Barbara Kingsolver is one of my idols, she is able to bring botany, ecology, evolution and nature into fictional novels and communicate these concepts in a way that relates to a non-scientist audience. I’m in the middle of reading her most recent novel Flight Behavior. This novel takes place in Tennessee, a place I lived before New York City. What I like best about her novels are how they describe the connections between humans and nature.
East River Park. View of the Williamsburg Bridge, June, 2013.
View of Brooklyn and Manhattan from the F train, July 2013.
There comes a point after living in New York City for several years that the buildings, the people, the smells all become normal and you forget you live in a city of over 8 million. Catching this view I remember what a big city this is and in my own life one of the reasons this metropolis is so livable are the city parks. I encourage every New Yorker or visitor to take a train ride to a new park!

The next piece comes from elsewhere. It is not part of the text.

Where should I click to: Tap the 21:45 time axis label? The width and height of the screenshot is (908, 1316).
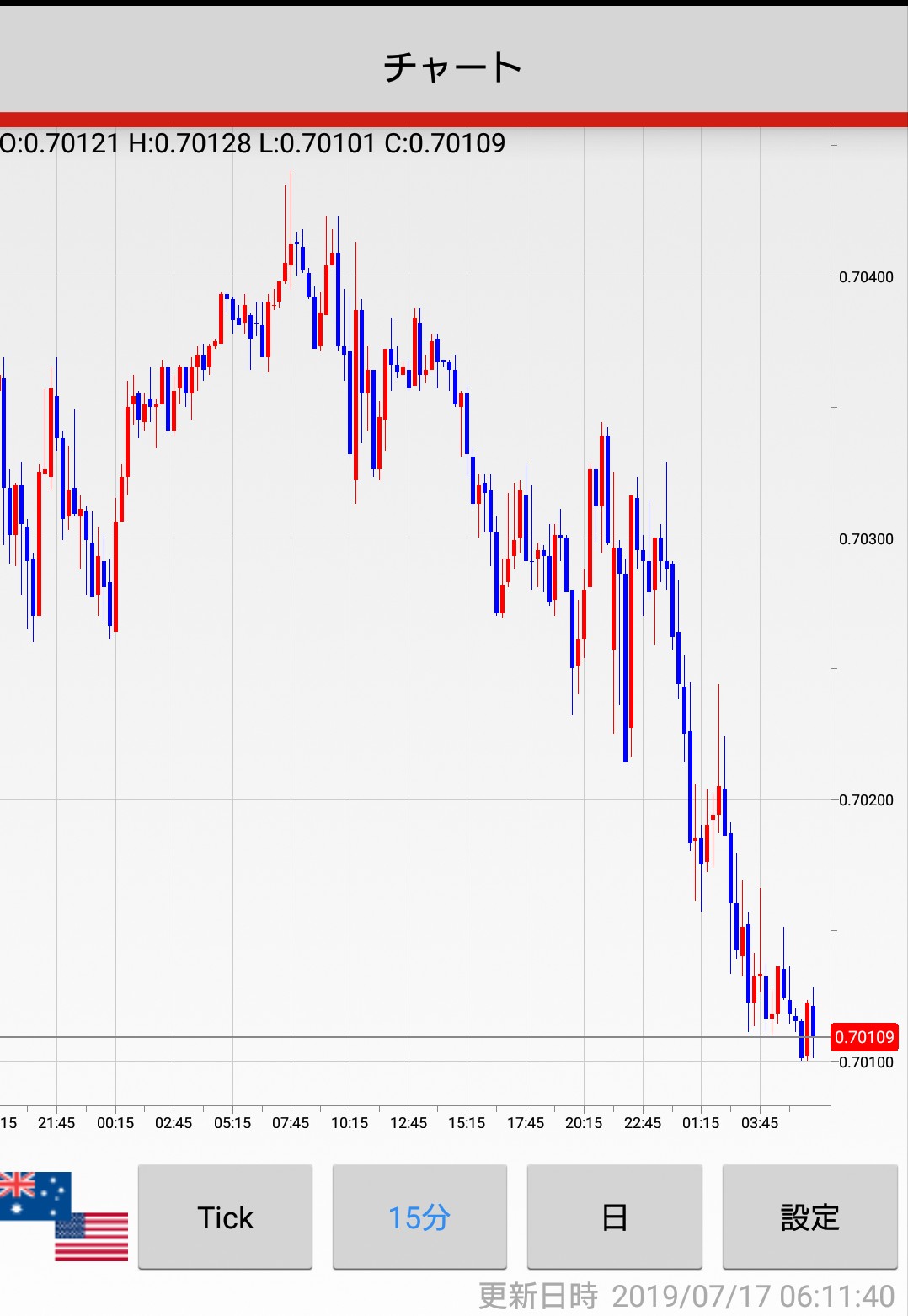(x=56, y=1123)
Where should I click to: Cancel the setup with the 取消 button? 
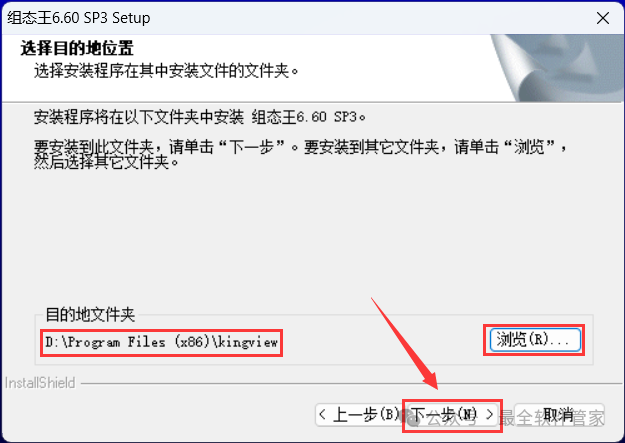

After a short hiatus I have a years worth of pictures to share from exploring all the green corners of this great city. This old Toyota has sat year after year in Pelham Bay Park, turning to a muted yellow and blending into the bramble vegetation.
While New York City has incredible nature in it’s near 30,000 acres of city parks sometimes a night in a tent under the stars is required to feel like you’ve immersed yourself in nature. As a New York City resident and camper, this normally means getting in a car and driving upstate or to some destination several hours away, by car.
Last week, I found one of my new favorite campsites that you can travel to from New York City by train (actually subway to train to ferry)! In just under 3 hours I had left my apartment steps and had reached a designated wilderness area. The National Park side of Fire Island, a long linear barrier island off of Long Island, is home to the Otis Pike High Dune Wilderness. It offers 7 miles of desolate beaches and free wilderness camping! It is meant to protect the fragile native dune ecosystems that have since disappeared along with the development of the eastern shore and with the popularity of beaches.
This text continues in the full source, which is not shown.